This update is largely to celebrate the introduction of interplanetary travel between planets, which I realise doesn't sound too exotic when I put it like that, but is nonetheless a truly fundamental aspect of a game set across multiple solar systems!
One of the biggest stumbling blocks for many a space game developer is dealing with large distances and replicating the sense of scale proffered by something so vast as space. More than just a mere game design consideration, off the shelf game engines aren't particularly well suited to dealing with objects placed so far apart, so you generally have to find a way to compromise and/or conceal some fancy tricks to pull it off. A common solution is the so-called 'floating origin' where you essentially move the world in the opposite direction to that of the player entity instead of the player themselves, which is afaik used in games like Kerbal Space Program.
Floating origin is somewhat harder to adapt for a strategy game that allows the player to focus on multiple 'player' entities (though certainly not impossible), and my solution was to instead place the surrounding region of space around each planet into its own 'celestial bubble'. These bubbles of space exist on top of one-another at the Unity origin point, and we essentially only render the objects on the relevant layer whilst calculating everything that is happening everywhere in the solar system regardless of whether it is being rendered or not. In practice, this works fine, though there is a hard limit on the number of 'bubbles' that can be maintained in this manner, but there was a lot of groundwork that needed to be put in place before we could approach something akin to seamless transitions between planet-centered layers.
With most of this work now done, I started to double down on the 'hud' indicators which show relevant information about player ships/units and celestial objects in the solar system. There are actually four separate layers in use now, two for static celestial objects in the layer and map views, and similarly for player entities, which can each have their own configuration and display information depending on the distances to other entities, etc.
Another essential component of this update was the expanded focus cam controls, with everything in the solar system capable of being a 'focus' target which locks the freely rotating and zooming camera onto a point which can be used to zoom to and from the solar system map as required. Hopping from entities to planets is as easy as double-clicking a target object, and the system automatically calculates the correct orbit and zoom radii based on the object focused. I feel this degree of camera movement (coupled with the hud-style indicators) is crucial for being able to quickly keep track of player entities across the entire system.

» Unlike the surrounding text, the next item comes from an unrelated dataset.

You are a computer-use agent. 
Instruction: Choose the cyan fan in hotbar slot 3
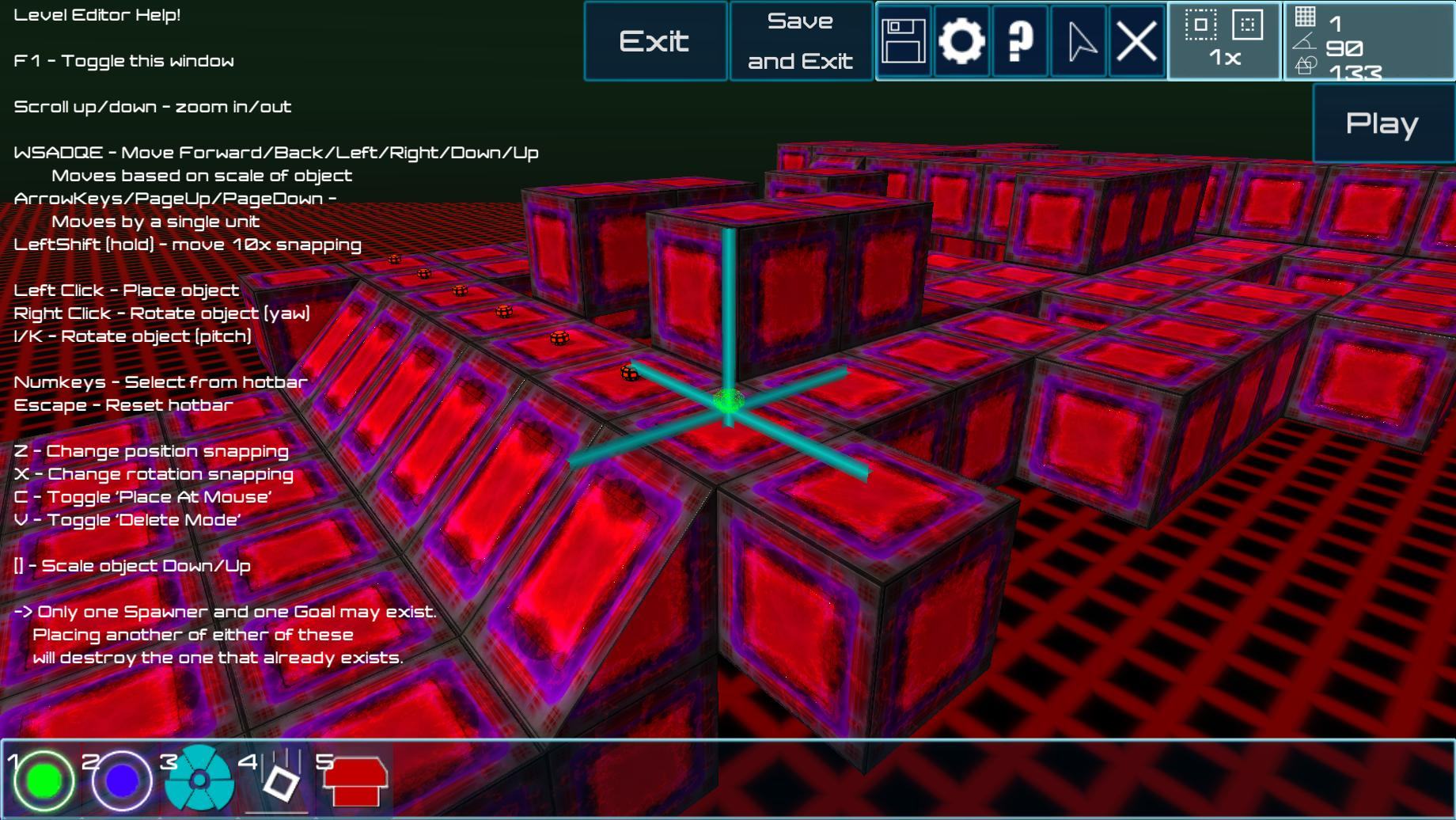pyautogui.click(x=199, y=780)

This update also sees the evolution of the spline-based ship movement tech to include the calculation of orbital entry and departure curves depending on insertion direction, offset from the central 'space lane' thread (which will be useful for programming formations) and current position on a particular orbital sphere. There's probably a very good reason that space games generally stay well away from having units moving on a sphere, but until I figure what that reason is I'll keep believing it can work :)
On top of this a solar system-wide pathfinding algorithm can calculate the shortest route between planets when such a route is requested by a ship, and splines are calculated to path around subsequent orbits along the interplanetary route as required automatically (and I choose to force ships to traverse directly between planets to avoid having battles in the middle of nowhere, and because I believe you need some form of bottlenecks to inject real strategy into proceedings).
I also reworked the warp conduit 'loading screen' so that the conduit is placed correctly (as directed by the solar system editor) and has some fancy distortion effects to boot. Going forward I'm probably going to be turning my attention back to the planet surfaces, adding obstacles, resources and the ability to build some simple bases to mine and refine and ship supplies back up to the ships waiting in orbit.